Having just cloned this repository, he runs npm install --loglevel=http.
chalk@0.5.1 node_modules/chalk
├── escape-string-regexp@1.0.2
├── ansi-styles@1.1.0
├── supports-color@0.2.0
├── strip-ansi@0.3.0 (ansi-regex@0.2.1)
└── has-ansi@0.1.0 (ansi-regex@0.2.1)
lodash@3.2.0 node_modules/lodash
This is new behaviour, npm didn't hit the network at all.
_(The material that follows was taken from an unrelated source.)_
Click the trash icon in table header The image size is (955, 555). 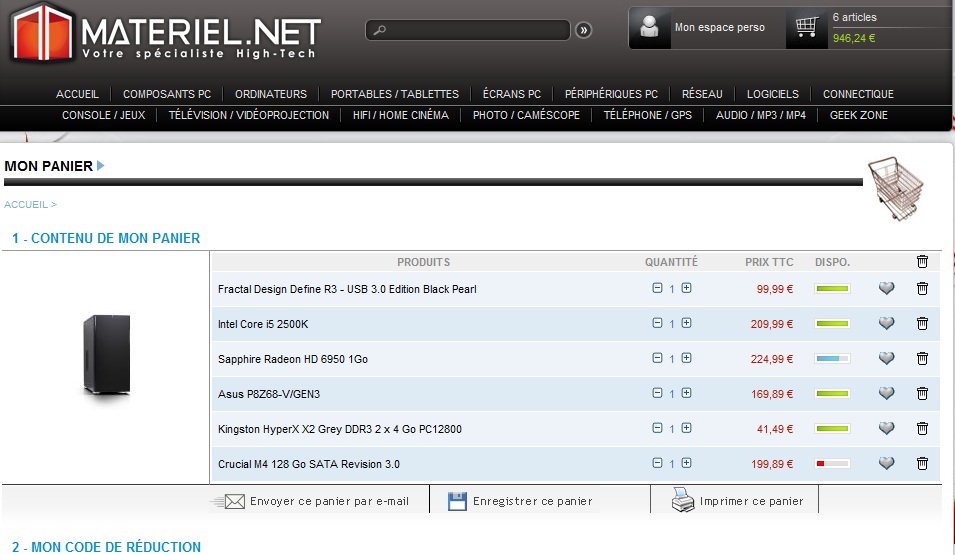coord(922,262)
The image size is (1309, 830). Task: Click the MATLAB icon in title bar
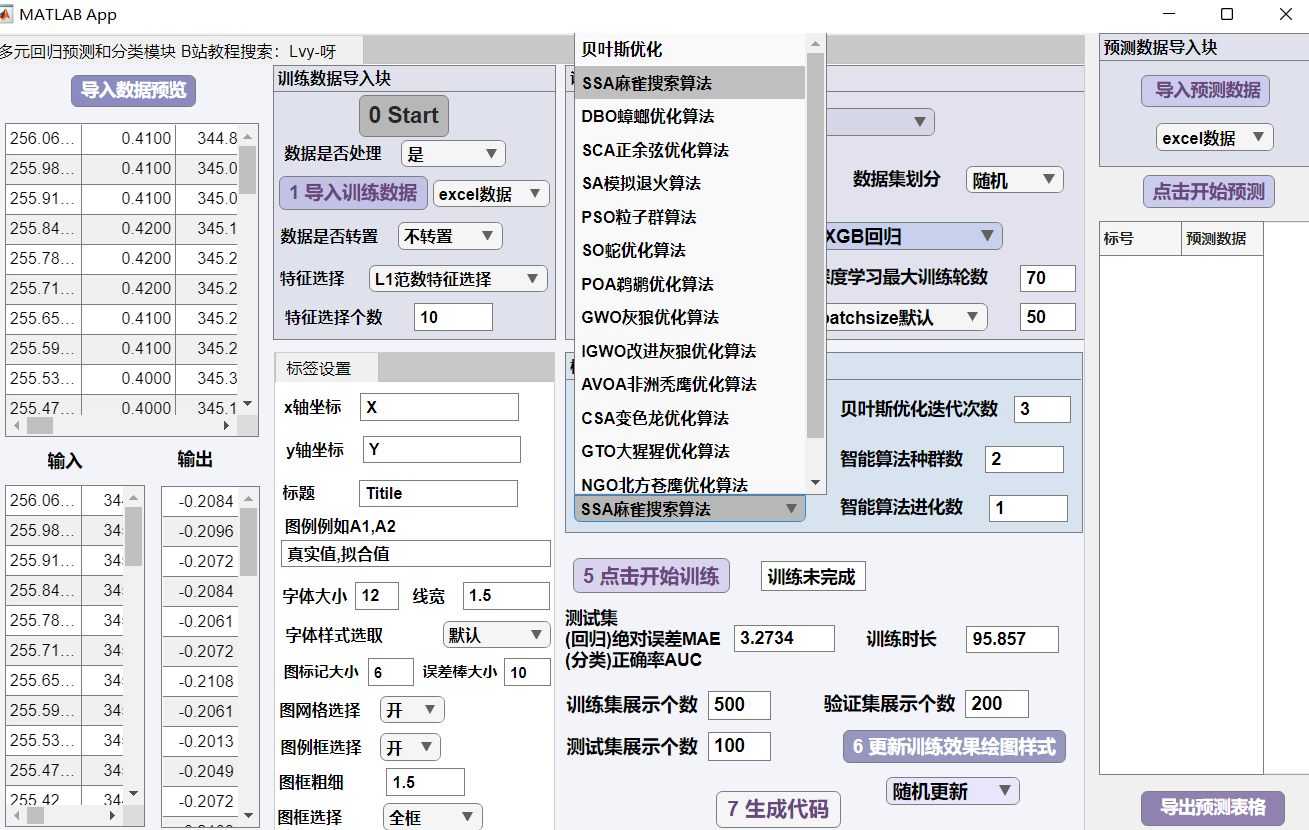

Instead it read the packages from the node_shrinkwrap directory directly and installed them straight away.
├── .gitignore
├── node_modules
│ ├── (lots of files and folders)
├── node_shrinkwrap
│ ├── ansi-regex-0.2.1.tgz
│ ├── ansi-styles-1.1.0.tgz
│ ├── chalk-0.5.1.tgz
│ ├── escape-string-regexp-1.0.2.tgz
│ ├── has-ansi-0.1.0.tgz
│ ├── lodash-3.2.0.tgz
│ ├── strip-ansi-0.3.0.tgz
│ └── supports-color-0.2.0.tgz
├── npm-shrinkwrap.json
└── package.json
Simply edit your package.json and re-run npm shrinkwrap followed by shrinkpack.